Written exercise 1: Please reproduce the part of the flood-probability passage that opens with the words containing "Exercise: If you" and closes with "1-dbinom(0,30,1/2000) = 1.49%.".
Written exercise 2: Pick up the flood-probability passage after its final sentence and write what comes next.

Extracted text:
• • • • • • •

Applying this equation every time we wish to calculate these probabilities seems onerous; fortunately R has a built in function to enable the calculation of the probability of k successes in n trials to be calculated using dbinom(k,n,p)\(= \)P(3 100) =$ 18.2276.

But what if we wanted to know the probability of 3 or more 50-year floods occurring in a 100 year period? We know that the sum of the probabilities of all possible numbers of 50-year floods occurring in 100 years must equal unity (this includes the probability of there being no 50-year events in a 100-year period), so \(P(3 \text{ or more in } 100) = P(3 \text{ in } 100) + P(4 \text{ in } 100) + ... P(100 \text{ or more in }100)\).

However, it would take a long time to apply each of these combinations into the first equation. We could take a different tack and just calculate the Probabilities of 0 in 100, 1 in 100 and 2 in 100 and take the sum of these probabilities away from 1: \(P(3 \text{ or more in } 100) = 1 - P(0 \text{ in } 100) + P(1 \text{ in } 100) + P(2 \text{ in } 100)\). However, this also seems a bit onerous, but fortunately we can again apply the dbinom(k,n,p) function and wrap a sum function around it: 1-sum(dbinom(0:2,100,1/50)) = 0.3233. In R we could also easily apply the first option directly, eg. sum(dbinom(3:100,100,1/50)). You will see this gives the same answer.

To understand the shape of this distribution you can wrap a plot function around the binom function for the points from 0:100. (The binomial distribution is computed at disctrete values, such as 0, 1, 2, … 100; for example, in 100 years, we can have 0 years or 1 year or two years and so on with a flood, but it makes no sense to talk about 2.45604 years having a flood. This means the pdf will not be continuous.) The blue dot in the following graph corresponds to the probability of 2 occurrences of 50 -year floods in 100 years. It makes sense that this has the highest probability, given that, on average, we could expect two 50-year floods in any 100 year period.

 x <- seq(0, 100, 1)
plot(x,dbinom(x,100,1/50),col="red",lwd=3,type="h", las=1, xlab="Number of Occurrences of 50 Year Floods in 100 Years", ylab="Probability of Occurrence", main="Probability Distribution for number of \n Occurrences of 50 Year Floods in 100 Years")

points(2,dbinom(2,100,1/50), pch=19, col ="blue")

plot of chunk unnamed-chunk-6

Exercise: If you were asked to design a bridge to be safe during a 50 Year flood, what is the chance that the design flood will be exceeded four or more times in a 100 year period?

In design however, we are most interested in the probability of occurence of 1 or more ‘failures’ in n years. Using the previous logic, this equates to:

\(P(1 \text{ or more in } 100) = 1 - P(0 \text{ in } 100)\)

Applying the previous relationships yields:

\(P(1 \text{ or more in } 100) = 1-\frac{n!}{0!(n-0)!}p^0(1-p)^{n}=1-(1-p)^{n}\) (since \(0! = 1\) and \(p^0 = 1\)). Therefore the probability of one or more 2000 year floods in a 30-year period is given by: \(P(1 \text{ or more in } 30) = 1- (1-\frac{1}{2000})^{30} = 0.0149\) or 1.49%

Again we can use the dbinom function to calculate this: 1-dbinom(0,30,1/2000) = 1.49%.

Exercise: What is the probability of one or more 200 year floods in a 20 year period?

• • • • • • •

Data provided:
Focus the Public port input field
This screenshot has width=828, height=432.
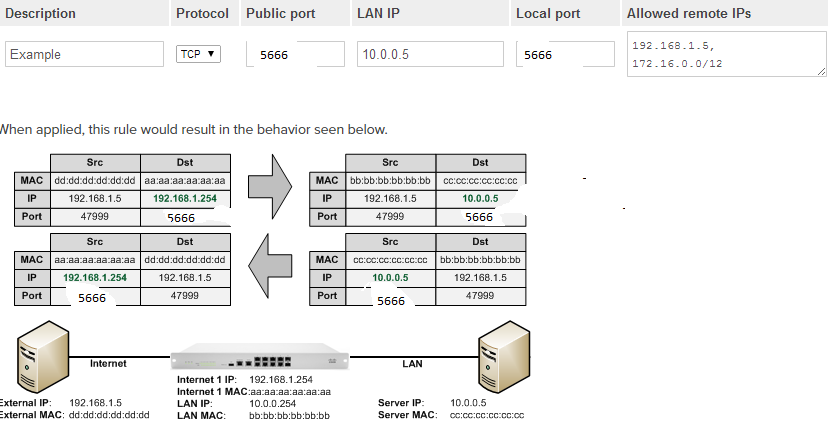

• • • • • • •

Result 1:
Exercise: If you were asked to design a bridge to be safe during a 50 Year flood, what is the chance that the design flood will be exceeded four or more times in a 100 year period?

In design however, we are most interested in the probability of occurence of 1 or more ‘failures’ in n years. Using the previous logic, this equates to:

\(P(1 \text{ or more in } 100) = 1 - P(0 \text{ in } 100)\)

Applying the previous relationships yields:

\(P(1 \text{ or more in } 100) = 1-\frac{n!}{0!(n-0)!}p^0(1-p)^{n}=1-(1-p)^{n}\) (since \(0! = 1\) and \(p^0 = 1\)). Therefore the probability of one or more 2000 year floods in a 30-year period is given by: \(P(1 \text{ or more in } 30) = 1- (1-\frac{1}{2000})^{30} = 0.0149\) or 1.49%

Again we can use the dbinom function to calculate this: 1-dbinom(0,30,1/2000) = 1.49%.

Result 2:
Now consider the case of a project with a design lifetime of 100 years. The design discharge we are interested in is a discharge with a 100 year return period. In this case what is the probability of ‘failure’ in the lifetime of the project? In this case n=100, and the return period is also 100. Therefore the probability is 0.01: 1- dbinom(0,100,0.01). This equates to a 63.4% probability of a 100 year flood occuring in any 100 year period!

What is the probability of 100 year floods occurring in two consecutive years? In this case our \(n=2\), and we can either directly apply dbinom(2,2,0.1) or multiply the probability of one 100 year flood in 1 year (ie. \(n\) and \(k =1\)): dbinom(1,1,0.01) by the same probability (since the events are independent): dbinom(1,1,0.01)*dbinom(1,1,0.01). Therefore the probability (expressed as a percentage) of 100 year floods occurring in two consecutive years is 0.01%: It is very unlikely.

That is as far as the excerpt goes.